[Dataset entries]
--- START ---

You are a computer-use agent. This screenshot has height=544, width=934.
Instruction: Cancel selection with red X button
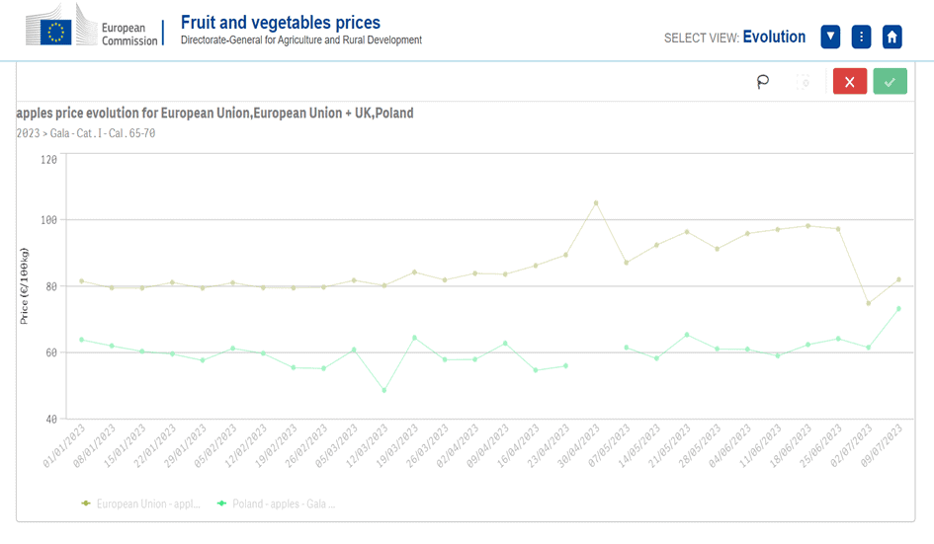click(x=849, y=82)
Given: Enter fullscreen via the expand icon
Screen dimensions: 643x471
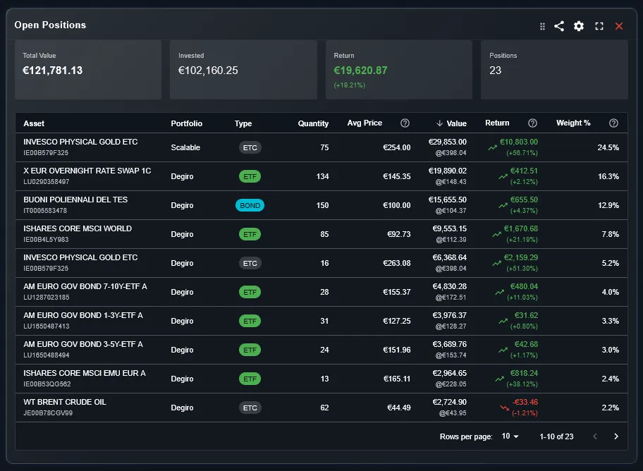Looking at the screenshot, I should (x=599, y=26).
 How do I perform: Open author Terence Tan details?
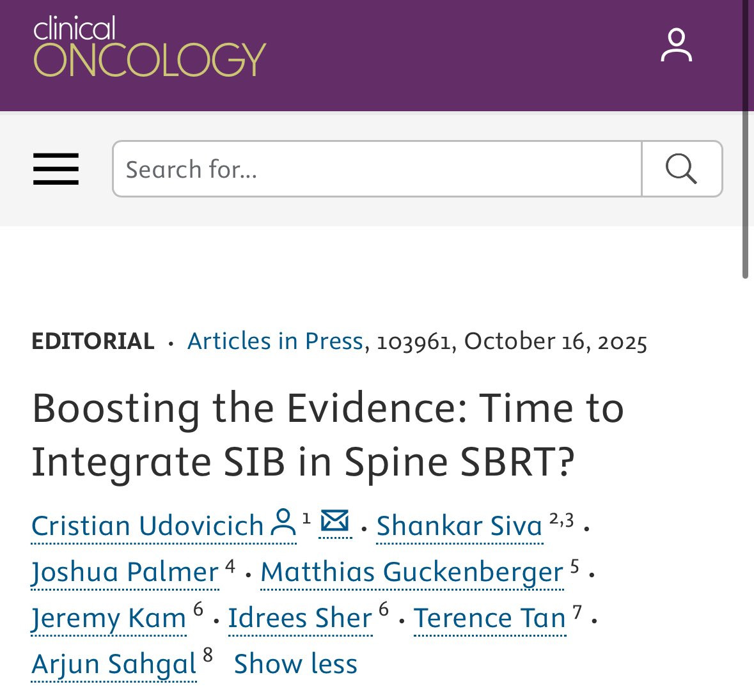(490, 618)
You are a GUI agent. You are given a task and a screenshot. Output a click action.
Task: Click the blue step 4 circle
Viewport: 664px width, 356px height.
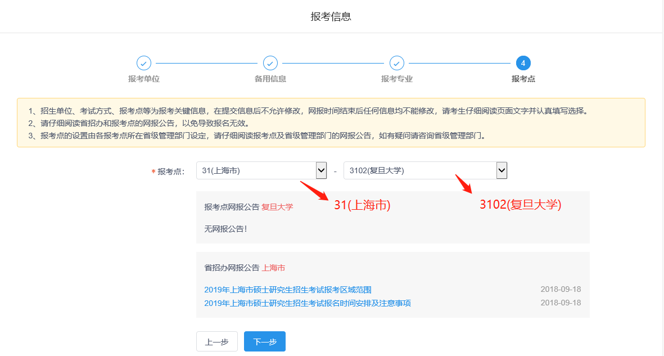click(x=523, y=63)
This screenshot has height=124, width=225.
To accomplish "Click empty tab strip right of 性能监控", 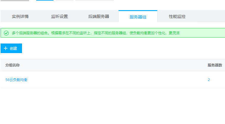I will tap(210, 16).
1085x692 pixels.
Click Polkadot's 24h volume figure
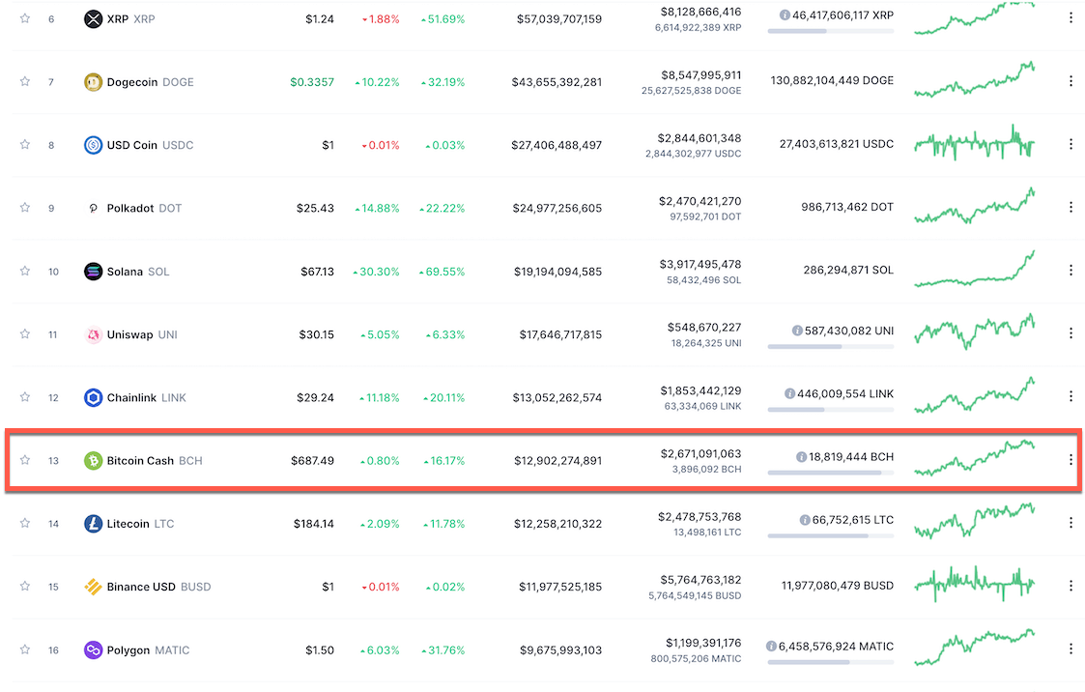click(700, 201)

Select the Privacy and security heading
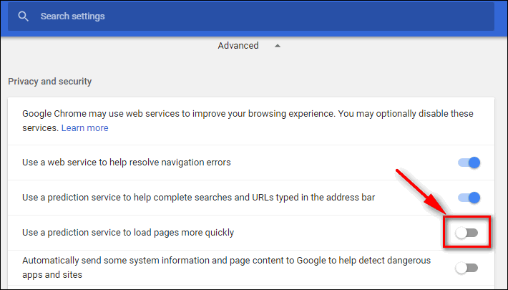[x=50, y=82]
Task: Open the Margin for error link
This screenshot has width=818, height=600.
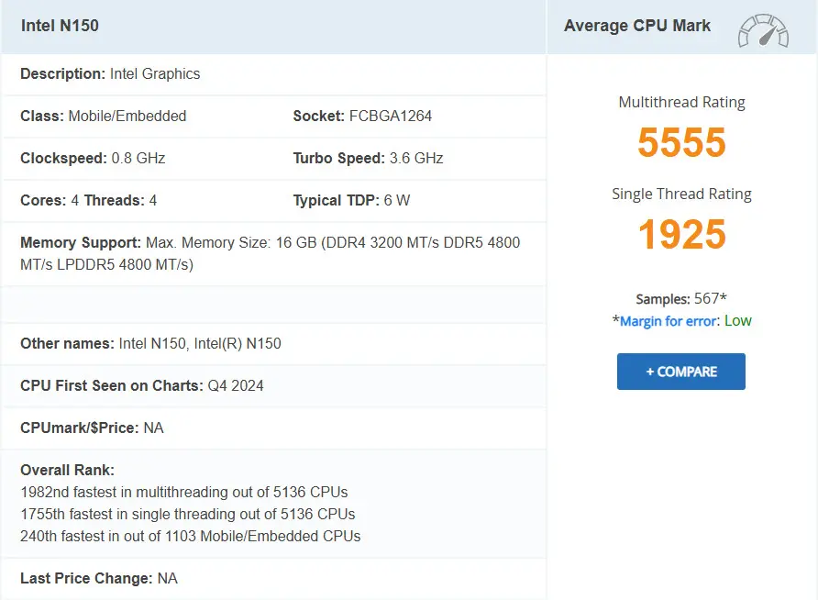Action: 669,321
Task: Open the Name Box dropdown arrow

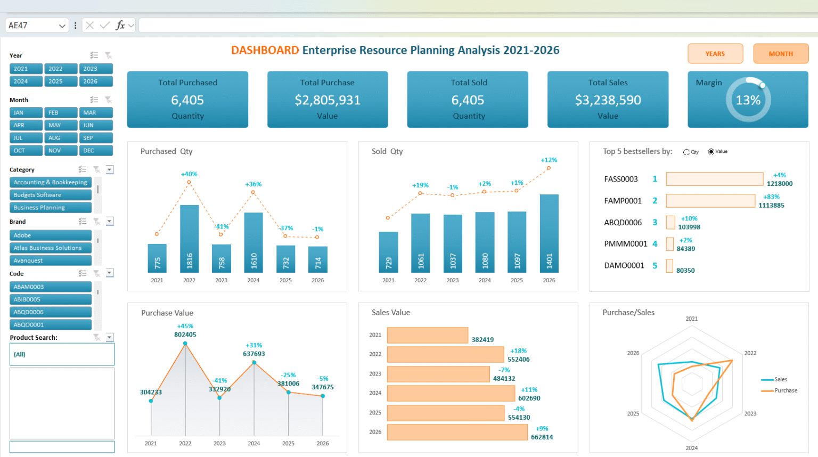Action: click(x=62, y=26)
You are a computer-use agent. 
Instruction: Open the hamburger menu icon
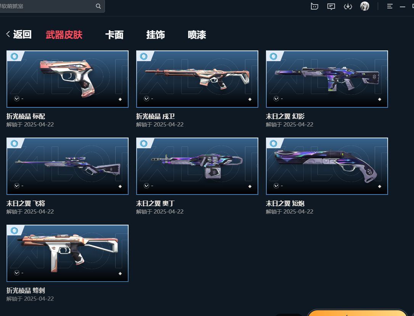tap(390, 6)
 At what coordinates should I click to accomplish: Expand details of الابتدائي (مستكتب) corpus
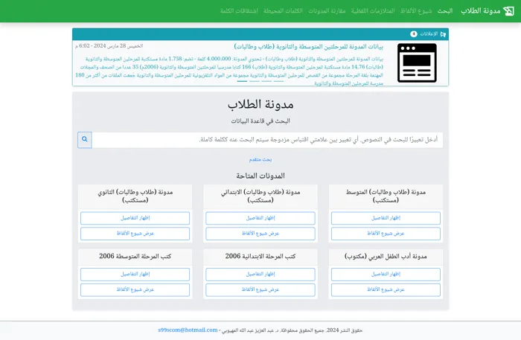click(261, 218)
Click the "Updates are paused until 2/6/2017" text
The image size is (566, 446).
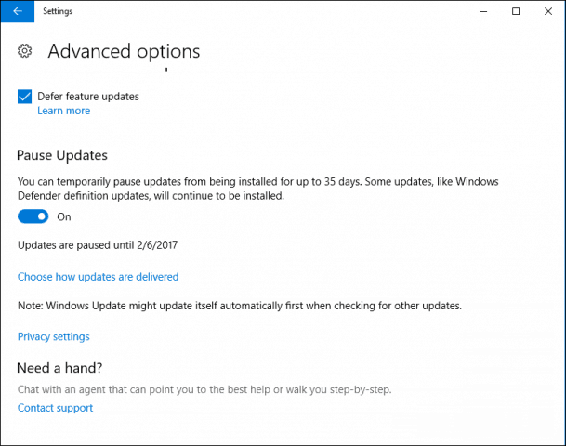(x=98, y=245)
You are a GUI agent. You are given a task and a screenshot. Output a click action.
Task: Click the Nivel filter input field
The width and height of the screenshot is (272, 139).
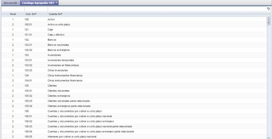click(13, 10)
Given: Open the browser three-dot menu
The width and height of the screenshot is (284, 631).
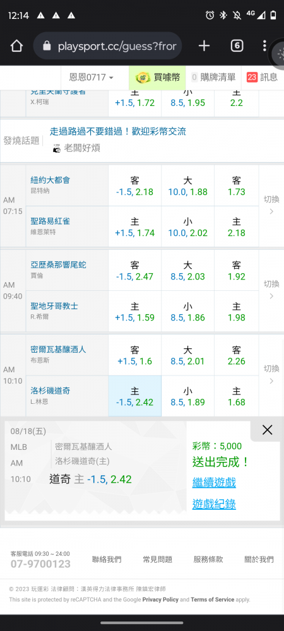Looking at the screenshot, I should (264, 46).
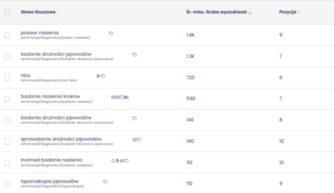Click the Google 'G' icon beside 'invimed badanie nasienia'

(x=113, y=160)
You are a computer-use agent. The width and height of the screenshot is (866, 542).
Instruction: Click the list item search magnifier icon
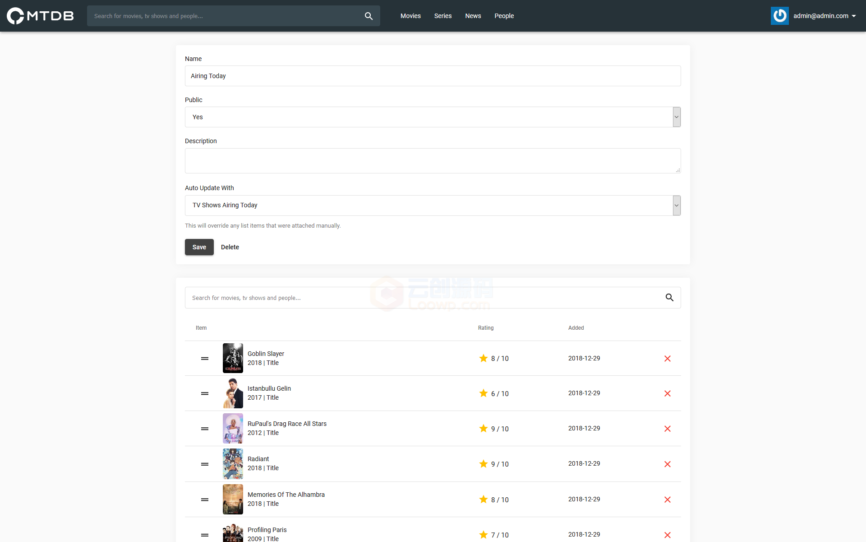(x=669, y=298)
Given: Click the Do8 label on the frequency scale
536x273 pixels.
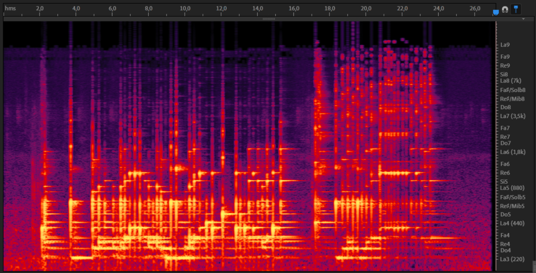Looking at the screenshot, I should [x=506, y=107].
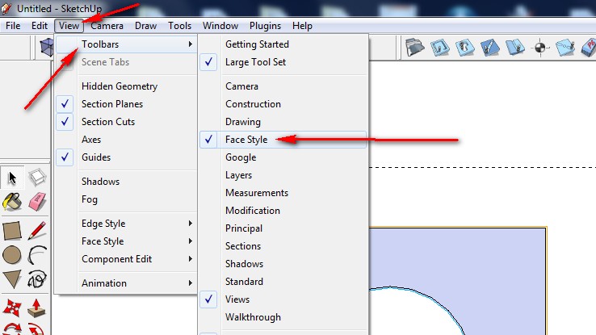Toggle the Section Planes option
This screenshot has width=596, height=335.
point(111,104)
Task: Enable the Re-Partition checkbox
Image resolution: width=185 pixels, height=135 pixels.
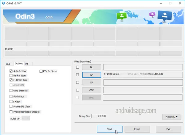Action: 11,75
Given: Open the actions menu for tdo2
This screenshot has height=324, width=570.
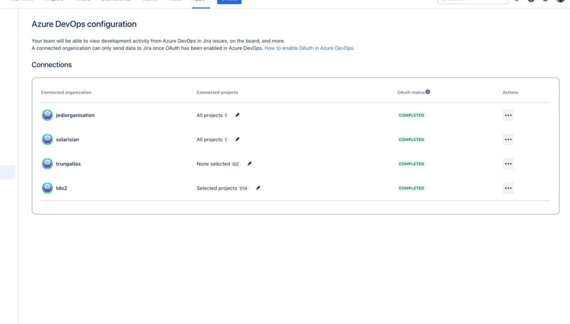Looking at the screenshot, I should coord(508,188).
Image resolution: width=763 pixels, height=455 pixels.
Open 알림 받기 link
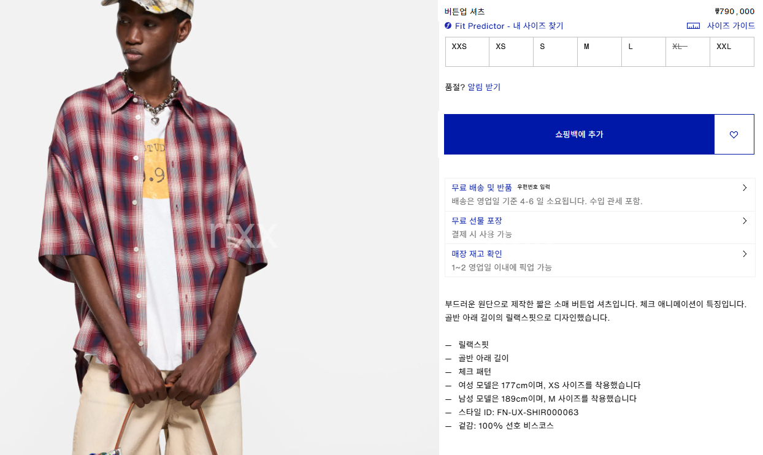[484, 87]
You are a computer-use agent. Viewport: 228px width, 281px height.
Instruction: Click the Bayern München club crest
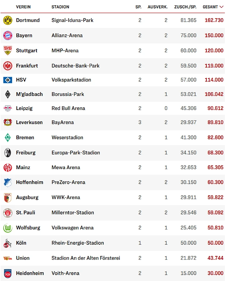click(x=8, y=35)
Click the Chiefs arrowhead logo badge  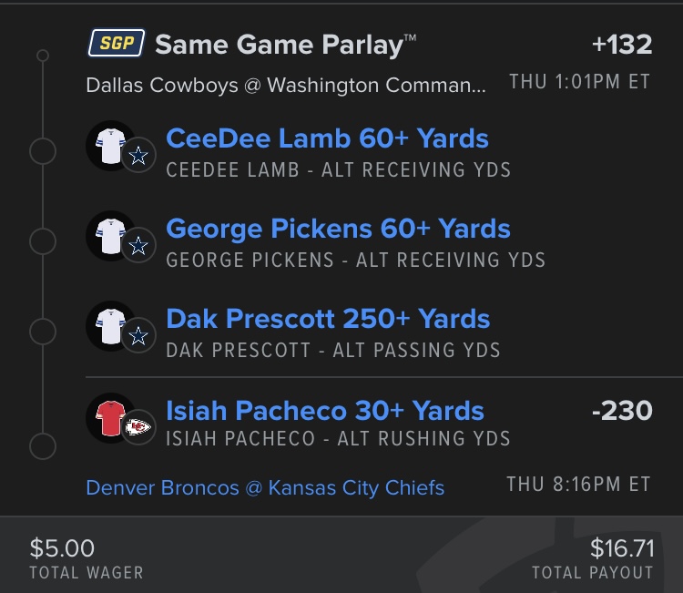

--- END ---

Activity: The expected output is the lines above from the one containing "The width and height of the screenshot is (284, 631)." to the one containing "Task: Enable the Re-Partition checkbox", both ends included, reproduced exactly with every picture left out.

Response for this exercise:
The width and height of the screenshot is (284, 631).
Looking at the screenshot, I should (264, 46).
Click the Google 'G' icon beside 'invimed badanie nasienia'

(x=113, y=160)
You are a computer-use agent. The width and height of the screenshot is (866, 542).
Instruction: Click the list item search magnifier icon
(x=669, y=298)
Given: Click the Do8 label on the frequency scale
536x273 pixels.
Looking at the screenshot, I should [x=506, y=107].
Toggle the Section Planes option
This screenshot has width=596, height=335.
point(111,104)
Task: Enable the Re-Partition checkbox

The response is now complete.